American comedian, actor, writer (b. 1979)

Colin Kane (born October 17, 1979) was an American comedian, actor and writer. Kane was mainly known for his in-your-face style of insult comedy and off-the-cuff crowd work.

==Early life ==
Born in New York City, Kane grew up in Rockville Centre on Long Island, New York with his parents and two siblings. Colin Kane attended high school at Avon Old Farms, located in Connecticut. After high school, he attended Lynn University briefly, but ultimately returned to New York City to pursue comedy.

== Career ==
Previously based in New York City, Colin Kane resided in Los Angeles and then Florida. He had been performing since 2002. Colin's growth in popularity occurred mainly via word-of-mouth from a dedicated fan base. Kane has described his comedy as "an unlikely blend of piercing bite and authentic heart, [an] R-rated act [tackling] sex, relationships, race... and everyone who is brave enough to sit in the front row." Kane has had his own regular shows at Caroline's, Comix, and Gotham Comedy Club, and has been a frequent guest on the Opie and Anthony Show.
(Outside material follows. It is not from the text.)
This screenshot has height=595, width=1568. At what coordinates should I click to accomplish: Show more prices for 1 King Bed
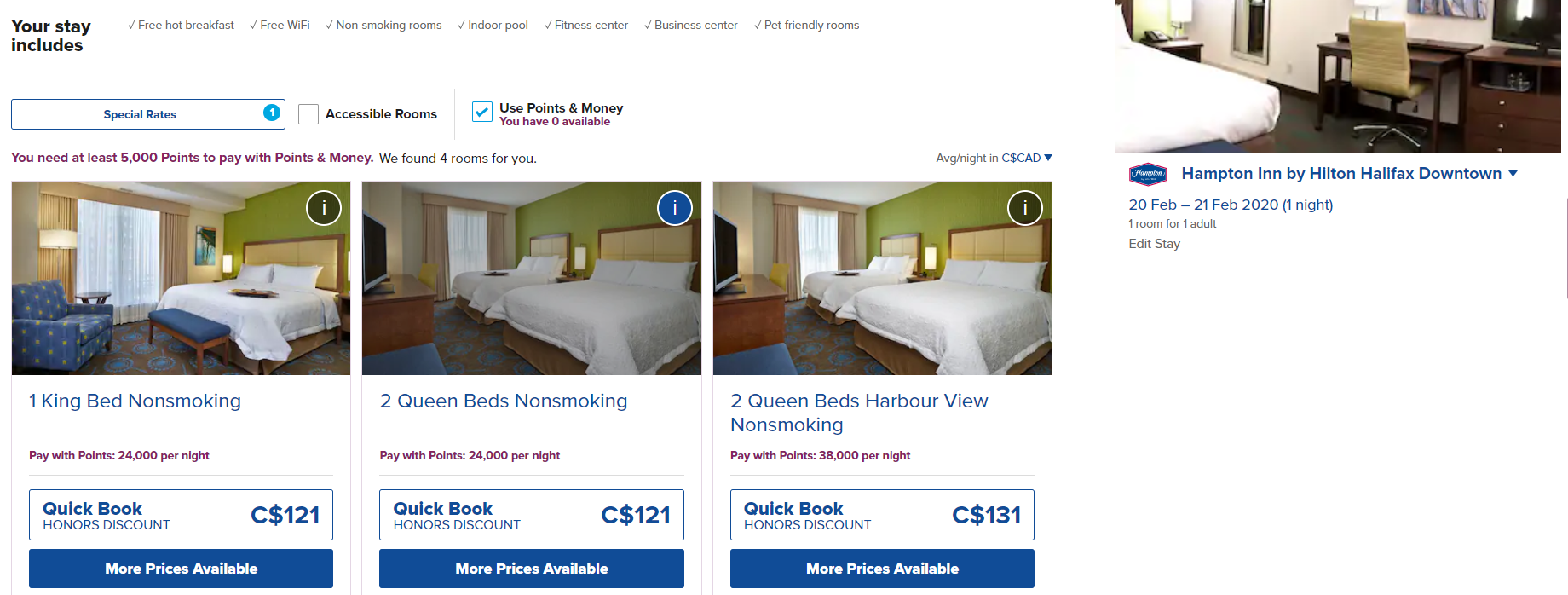[181, 569]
Colin is currently touring many major US cities including Los Angeles, Boston, Philadelphia, Chicago and Washington, D.C. He has performed at the Stockholm Comedy Festival, and performs for US military personnel through the Wounded Warrior Project whenever possible.

== Recognition ==
In 2010, Kane was recognized as one of the New York Post's "King of Zings" alongside Jay Leno and Ricky Gervais. That year, comedian Dennis Miller called Colin Kane the "next really big comedian.” In 2015, Kane made his film debut in a breakout role opposite Kevin Hart in “The Wedding Ringer,” which was the #1 comedy in America for three weeks in a row. Colin has a special on Showtime, and in 2006 won Howard Stern's "Kill or Be Killed" comedy competition.

== Controversy ==
In 2012, Kane received criticism by several bloggers and comedy fans for jokes he made on both his Twitter and YouTube account. His material was perceived as misogynistic and hateful towards minorities. Dylan Gadino, founder and editor-in-chief of the comedy news website Laughspin, reported on the controversy, citing specific tweets written by Kane. On his Facebook account, Kane requested that his fans comment on the Laughspin article with their opinions on the matter. Comedian Kyle Kinane weighed in shortly after, suggesting that detractors of Kane's comedy should ignore the comedian if they are disgusted by his material, as Kane might thrive on any type of attention.